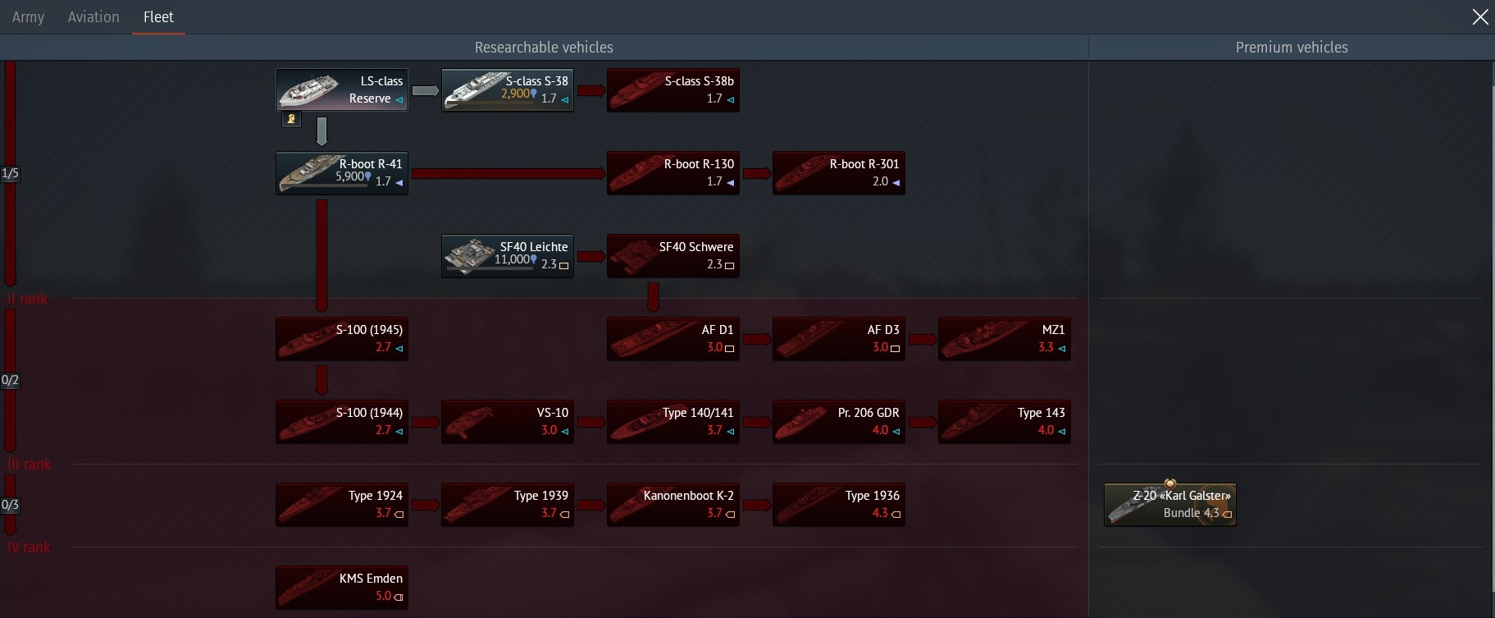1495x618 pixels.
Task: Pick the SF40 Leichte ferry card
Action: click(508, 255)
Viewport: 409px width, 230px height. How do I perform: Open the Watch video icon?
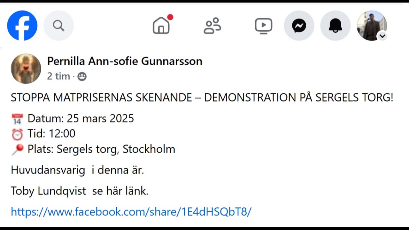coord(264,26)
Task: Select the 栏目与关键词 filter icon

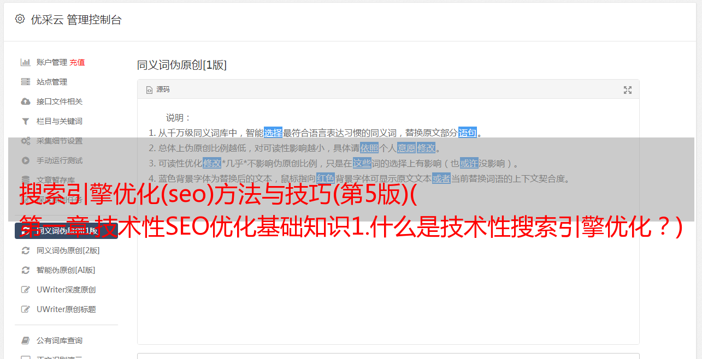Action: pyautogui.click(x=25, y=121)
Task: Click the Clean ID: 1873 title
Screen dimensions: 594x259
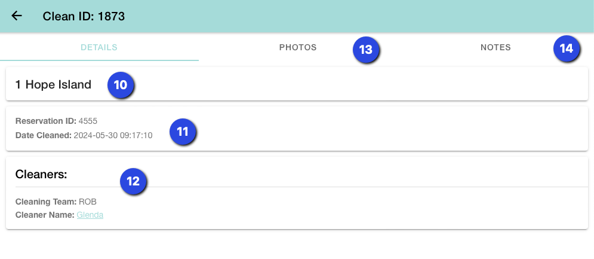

##############################

Problem details: Return word for word the line bearing "Task: Select the 栏目与关键词 filter icon" and every later line of the entries, but none of the pictures.

The completed task:
Task: Select the 栏目与关键词 filter icon

Action: pyautogui.click(x=25, y=121)
Task: Click the Clean ID: 1873 title
Screen dimensions: 594x259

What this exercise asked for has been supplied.